"Good riddance!" is the reaction of the people in Dan Kissane's The Eagle Tree (O'Brien, £3.99), when their hated Prince Pugnax is turned into a giant cockroach after an encounter with a Wizard. But when the Prince's heir, his nephew Bembex, plans to cut down all the forest trees, the Wizard is asked urgently to change the cockroach back. Pugnax would be only too pleased, for as author Dan Kissane writes:
"I don't know whether you've ever noticed, but a cockroach's skin is not exactly the most comfortable thing to spend the day strolling around in. It's made out of very hard leathery stuff and is extremely tight fitting, with bits sticking in here and other bits sticking out there, and the poor cockroach is all cramped up inside and can't stretch or scratch himself or do any of the other things that make life worth living."
Pugnax has improved his lot somewhat by stealing a swimmer's bathrobe and disguising himself as a monk. He has consumed several pints of stout and four steak and kidney pies before he is unmasked, and made to promise that if he's changed back, he'll keep the forest as a nature reserve.
Then the chase is on to find the shell of a hatched eagle's egg, essential to the spell. Bembex is after it too, and so a gaggle of odd and entertaining characters go rambling into the forest in hot pursuit, giving the reader a lot of fun on the way.
Magic of the conjuring kind features in Leon McAuley's Albert and the Magician (O'Brien, £3.99). The magician is due to visit Albert's school, and unwisely Albert asks his big sister Fionnuala what magicians are. He is told that they change into dragons and kidnap small boys and take them to desert caves to face scorpions and rats and tarantulas.

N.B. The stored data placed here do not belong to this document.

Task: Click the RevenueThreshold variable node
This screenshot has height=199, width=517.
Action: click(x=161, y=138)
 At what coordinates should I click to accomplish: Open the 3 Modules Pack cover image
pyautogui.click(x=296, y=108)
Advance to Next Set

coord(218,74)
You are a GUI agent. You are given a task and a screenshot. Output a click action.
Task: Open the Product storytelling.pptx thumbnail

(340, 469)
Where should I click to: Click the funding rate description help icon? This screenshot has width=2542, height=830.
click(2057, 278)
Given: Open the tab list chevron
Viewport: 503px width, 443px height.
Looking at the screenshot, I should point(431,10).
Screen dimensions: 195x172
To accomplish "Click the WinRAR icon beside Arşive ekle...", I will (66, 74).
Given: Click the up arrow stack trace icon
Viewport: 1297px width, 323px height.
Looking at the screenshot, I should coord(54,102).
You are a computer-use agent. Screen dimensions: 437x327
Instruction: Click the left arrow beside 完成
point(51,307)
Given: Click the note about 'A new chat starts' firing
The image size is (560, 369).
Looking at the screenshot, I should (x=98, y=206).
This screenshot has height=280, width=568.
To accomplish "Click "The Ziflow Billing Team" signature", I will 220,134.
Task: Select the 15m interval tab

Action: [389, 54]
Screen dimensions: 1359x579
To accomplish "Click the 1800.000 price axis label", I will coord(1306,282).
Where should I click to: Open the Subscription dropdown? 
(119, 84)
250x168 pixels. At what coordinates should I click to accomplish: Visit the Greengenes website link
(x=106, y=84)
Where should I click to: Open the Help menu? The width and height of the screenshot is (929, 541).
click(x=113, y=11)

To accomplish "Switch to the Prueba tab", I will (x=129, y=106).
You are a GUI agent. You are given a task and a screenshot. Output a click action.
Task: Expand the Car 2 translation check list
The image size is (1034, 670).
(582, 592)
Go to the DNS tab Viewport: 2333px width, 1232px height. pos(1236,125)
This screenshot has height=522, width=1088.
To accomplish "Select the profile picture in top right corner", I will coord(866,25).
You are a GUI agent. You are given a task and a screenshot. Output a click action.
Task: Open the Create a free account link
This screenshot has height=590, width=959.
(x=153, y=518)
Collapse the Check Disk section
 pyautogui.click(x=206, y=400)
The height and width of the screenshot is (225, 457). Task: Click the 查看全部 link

Albert's dread of the magician lessens when he turns out to be an old man on a clattery motor bike with a pile of cases on the back. But then, Albert has to face other horrors when he is chosen to get into the box on stage while the magician gets his swords ready to stick through it ...
The feats of most magicians, however, are no comparison with those of the legendary Diarmaid, the lover of Grainne. His amazing leaps to freedom and his hand to hand battles with giants, witches, bloodhounds and whole troops of warriors, are recounted in a lively and straightforward style by Liam Mac Uistin in his latest Celtic Tale, The Hunt for Diarmaid and Grainne (O'Brien, £3.99)
Tales of the macabre kind are collected in Nightmares (Poolbeg, £3.99). It's subtitled Terrifying Tales from Beyond the Grave, so you can't say you weren't warned. Thirteen Irish writers set out to chill readers' spines with stories of burials alive, ghostly surfers, playtime at the haunted house, and a dead man who takes revenge on his killer.
The real life horrors of Easter, 1916, are vividly described in Gerard Whelan's The Guns of Easter (O'Brien, £3.99), in which the Rising and its street battles are seen through the eyes of a young boy, Jimmy, who risks great danger in making his way to and fro through Dublin to find friends and food to help his sick family. The soldiers, the Volunteers and the ordinary people he encounters change his ideas of life and loyalty.